— STATED GOAL —
Copy out the following material line for line, with no changes.
- - - - -
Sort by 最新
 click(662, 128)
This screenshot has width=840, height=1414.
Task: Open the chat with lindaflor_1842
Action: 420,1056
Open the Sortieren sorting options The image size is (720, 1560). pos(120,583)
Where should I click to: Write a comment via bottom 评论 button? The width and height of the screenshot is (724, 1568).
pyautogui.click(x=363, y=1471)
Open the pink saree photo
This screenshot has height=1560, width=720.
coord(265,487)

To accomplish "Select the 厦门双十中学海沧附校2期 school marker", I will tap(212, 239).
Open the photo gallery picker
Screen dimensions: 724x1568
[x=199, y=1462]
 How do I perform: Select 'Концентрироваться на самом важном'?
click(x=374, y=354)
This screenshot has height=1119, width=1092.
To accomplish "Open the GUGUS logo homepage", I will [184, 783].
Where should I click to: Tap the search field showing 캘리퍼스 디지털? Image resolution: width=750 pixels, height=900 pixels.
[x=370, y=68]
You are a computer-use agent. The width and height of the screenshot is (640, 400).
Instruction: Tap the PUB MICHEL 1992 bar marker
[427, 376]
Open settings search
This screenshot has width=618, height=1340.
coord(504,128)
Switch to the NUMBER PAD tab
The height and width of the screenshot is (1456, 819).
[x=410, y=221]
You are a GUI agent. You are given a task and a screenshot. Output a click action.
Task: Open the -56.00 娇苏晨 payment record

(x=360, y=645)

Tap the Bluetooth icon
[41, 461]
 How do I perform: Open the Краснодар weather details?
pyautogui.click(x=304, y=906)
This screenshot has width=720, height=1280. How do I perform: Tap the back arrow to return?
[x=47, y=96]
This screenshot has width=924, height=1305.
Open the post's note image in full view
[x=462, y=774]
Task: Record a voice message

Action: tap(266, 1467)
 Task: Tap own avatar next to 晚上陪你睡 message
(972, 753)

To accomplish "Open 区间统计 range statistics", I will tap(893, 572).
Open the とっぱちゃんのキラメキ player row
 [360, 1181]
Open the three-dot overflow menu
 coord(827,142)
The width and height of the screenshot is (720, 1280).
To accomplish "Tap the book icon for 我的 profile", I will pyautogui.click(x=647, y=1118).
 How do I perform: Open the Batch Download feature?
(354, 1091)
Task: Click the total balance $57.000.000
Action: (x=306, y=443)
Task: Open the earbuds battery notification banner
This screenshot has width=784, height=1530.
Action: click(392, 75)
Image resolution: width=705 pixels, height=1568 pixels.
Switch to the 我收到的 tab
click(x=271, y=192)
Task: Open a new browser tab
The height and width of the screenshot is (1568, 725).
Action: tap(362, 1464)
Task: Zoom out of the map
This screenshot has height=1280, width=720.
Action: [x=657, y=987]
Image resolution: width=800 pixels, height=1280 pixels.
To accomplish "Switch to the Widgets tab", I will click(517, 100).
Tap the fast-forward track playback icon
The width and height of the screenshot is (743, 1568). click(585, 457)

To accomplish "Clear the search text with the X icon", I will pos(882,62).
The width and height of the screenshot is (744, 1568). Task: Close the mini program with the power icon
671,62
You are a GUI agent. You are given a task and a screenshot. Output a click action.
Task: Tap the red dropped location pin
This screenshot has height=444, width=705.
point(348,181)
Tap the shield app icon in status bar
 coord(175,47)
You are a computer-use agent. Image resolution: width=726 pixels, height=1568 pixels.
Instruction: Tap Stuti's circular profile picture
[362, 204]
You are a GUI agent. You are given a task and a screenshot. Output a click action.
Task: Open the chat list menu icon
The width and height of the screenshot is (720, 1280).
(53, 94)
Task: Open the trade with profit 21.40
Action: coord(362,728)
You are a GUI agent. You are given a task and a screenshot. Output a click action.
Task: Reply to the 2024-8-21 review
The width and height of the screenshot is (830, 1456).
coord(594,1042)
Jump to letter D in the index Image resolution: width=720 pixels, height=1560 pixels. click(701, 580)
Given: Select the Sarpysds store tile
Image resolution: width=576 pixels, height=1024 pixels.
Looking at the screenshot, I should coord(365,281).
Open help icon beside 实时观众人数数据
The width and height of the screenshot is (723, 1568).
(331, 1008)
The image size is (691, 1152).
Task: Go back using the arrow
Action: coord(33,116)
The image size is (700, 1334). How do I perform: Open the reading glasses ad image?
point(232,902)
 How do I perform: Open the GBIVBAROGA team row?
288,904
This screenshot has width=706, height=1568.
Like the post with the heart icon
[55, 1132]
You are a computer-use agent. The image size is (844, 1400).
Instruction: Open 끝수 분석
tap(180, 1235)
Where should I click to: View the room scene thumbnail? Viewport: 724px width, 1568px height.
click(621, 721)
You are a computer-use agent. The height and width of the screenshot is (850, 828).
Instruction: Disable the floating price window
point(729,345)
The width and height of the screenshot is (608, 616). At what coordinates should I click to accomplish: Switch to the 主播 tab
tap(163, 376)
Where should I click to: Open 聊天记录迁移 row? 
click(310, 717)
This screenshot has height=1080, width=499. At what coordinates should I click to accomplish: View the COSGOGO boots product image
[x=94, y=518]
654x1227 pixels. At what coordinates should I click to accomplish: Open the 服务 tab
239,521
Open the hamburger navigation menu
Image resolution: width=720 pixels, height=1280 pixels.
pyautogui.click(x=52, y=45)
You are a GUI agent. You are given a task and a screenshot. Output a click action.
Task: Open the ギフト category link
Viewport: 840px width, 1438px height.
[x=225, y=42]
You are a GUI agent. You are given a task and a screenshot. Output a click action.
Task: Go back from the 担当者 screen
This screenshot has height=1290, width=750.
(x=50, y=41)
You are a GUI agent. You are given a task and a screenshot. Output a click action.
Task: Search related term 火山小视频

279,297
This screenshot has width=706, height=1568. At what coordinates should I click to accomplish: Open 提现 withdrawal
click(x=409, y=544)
- - - - -
— ANSWER BELOW —
Sort by 最新
 click(662, 128)
This screenshot has width=840, height=1414.
Task: Open the chat with lindaflor_1842
Action: 420,1056
Open the Sortieren sorting options The image size is (720, 1560). pos(120,583)
Where should I click to: Write a comment via bottom 评论 button? The width and height of the screenshot is (724, 1568).
pyautogui.click(x=363, y=1471)
Open the pink saree photo
This screenshot has height=1560, width=720.
coord(265,487)

To accomplish "Select the 厦门双十中学海沧附校2期 school marker", I will tap(212, 239).
Open the photo gallery picker
Screen dimensions: 724x1568
[x=199, y=1462]
 How do I perform: Select 'Концентрироваться на самом важном'?
click(x=374, y=354)
This screenshot has height=1119, width=1092.
To accomplish "Open the GUGUS logo homepage", I will [184, 783].
Where should I click to: Tap the search field showing 캘리퍼스 디지털? Image resolution: width=750 pixels, height=900 pixels.
[x=370, y=68]
You are a computer-use agent. The width and height of the screenshot is (640, 400).
Instruction: Tap the PUB MICHEL 1992 bar marker
[427, 376]
Open settings search
This screenshot has width=618, height=1340.
coord(504,128)
Switch to the NUMBER PAD tab
The height and width of the screenshot is (1456, 819).
[x=410, y=221]
You are a GUI agent. You are given a task and a screenshot. Output a click action.
Task: Open the -56.00 娇苏晨 payment record

(x=360, y=645)

Tap the Bluetooth icon
[41, 461]
 How do I perform: Open the Краснодар weather details?
pyautogui.click(x=304, y=906)
This screenshot has width=720, height=1280. How do I perform: Tap the back arrow to return?
[x=47, y=96]
This screenshot has width=924, height=1305.
Open the post's note image in full view
[x=462, y=774]
Task: Record a voice message

Action: tap(266, 1467)
 Task: Tap own avatar next to 晚上陪你睡 message
(972, 753)

To accomplish "Open 区间统计 range statistics", I will tap(893, 572).
Open the とっぱちゃんのキラメキ player row
 [360, 1181]
Open the three-dot overflow menu
 coord(827,142)
The width and height of the screenshot is (720, 1280).
To accomplish "Tap the book icon for 我的 profile", I will pyautogui.click(x=647, y=1118).
 How do I perform: Open the Batch Download feature?
(354, 1091)
Task: Click the total balance $57.000.000
Action: (x=306, y=443)
Task: Open the earbuds battery notification banner
This screenshot has width=784, height=1530.
Action: click(392, 75)
Image resolution: width=705 pixels, height=1568 pixels.
Switch to the 我收到的 tab
click(x=271, y=192)
Task: Open a new browser tab
The height and width of the screenshot is (1568, 725).
Action: tap(362, 1464)
Task: Zoom out of the map
This screenshot has height=1280, width=720.
Action: [x=657, y=987]
Image resolution: width=800 pixels, height=1280 pixels.
To accomplish "Switch to the Widgets tab", I will click(517, 100).
Tap the fast-forward track playback icon
The width and height of the screenshot is (743, 1568). click(585, 457)

To accomplish "Clear the search text with the X icon", I will pos(882,62).
The width and height of the screenshot is (744, 1568). Task: Close the mini program with the power icon
671,62
You are a GUI agent. You are given a task and a screenshot. Output a click action.
Task: Tap the red dropped location pin
This screenshot has height=444, width=705.
point(348,181)
Tap the shield app icon in status bar
 coord(175,47)
You are a computer-use agent. Image resolution: width=726 pixels, height=1568 pixels.
Instruction: Tap Stuti's circular profile picture
[362, 204]
You are a GUI agent. You are given a task and a screenshot. Output a click action.
Task: Open the chat list menu icon
The width and height of the screenshot is (720, 1280).
(53, 94)
Task: Open the trade with profit 21.40
Action: coord(362,728)
You are a GUI agent. You are given a task and a screenshot. Output a click action.
Task: Reply to the 2024-8-21 review
The width and height of the screenshot is (830, 1456).
coord(594,1042)
Jump to letter D in the index Image resolution: width=720 pixels, height=1560 pixels. click(701, 580)
Given: Select the Sarpysds store tile
Image resolution: width=576 pixels, height=1024 pixels.
Looking at the screenshot, I should coord(365,281).
Open help icon beside 实时观众人数数据
The width and height of the screenshot is (723, 1568).
(331, 1008)
The image size is (691, 1152).
Task: Go back using the arrow
Action: coord(33,116)
The image size is (700, 1334). How do I perform: Open the reading glasses ad image?
point(232,902)
 How do I perform: Open the GBIVBAROGA team row?
288,904
This screenshot has width=706, height=1568.
Like the post with the heart icon
[55, 1132]
You are a computer-use agent. The image size is (844, 1400).
Instruction: Open 끝수 분석
tap(180, 1235)
Where should I click to: View the room scene thumbnail? Viewport: 724px width, 1568px height.
click(621, 721)
You are a computer-use agent. The height and width of the screenshot is (850, 828).
Instruction: Disable the floating price window
point(729,345)
The width and height of the screenshot is (608, 616). At what coordinates should I click to accomplish: Switch to the 主播 tab
tap(163, 376)
Where should I click to: Open 聊天记录迁移 row? 
click(310, 717)
This screenshot has height=1080, width=499. At what coordinates should I click to accomplish: View the COSGOGO boots product image
[x=94, y=518]
654x1227 pixels. At what coordinates should I click to accomplish: Open the 服务 tab
239,521
Open the hamburger navigation menu
Image resolution: width=720 pixels, height=1280 pixels.
pyautogui.click(x=52, y=45)
You are a GUI agent. You are given a task and a screenshot. Output a click action.
Task: Open the ギフト category link
Viewport: 840px width, 1438px height.
[x=225, y=42]
You are a GUI agent. You are given a task and a screenshot. Output a click action.
Task: Go back from the 担当者 screen
This screenshot has height=1290, width=750.
(x=50, y=41)
You are a GUI agent. You are given a task and a screenshot. Output a click action.
Task: Search related term 火山小视频

279,297
This screenshot has width=706, height=1568. At what coordinates should I click to accomplish: Open 提现 withdrawal
click(x=409, y=544)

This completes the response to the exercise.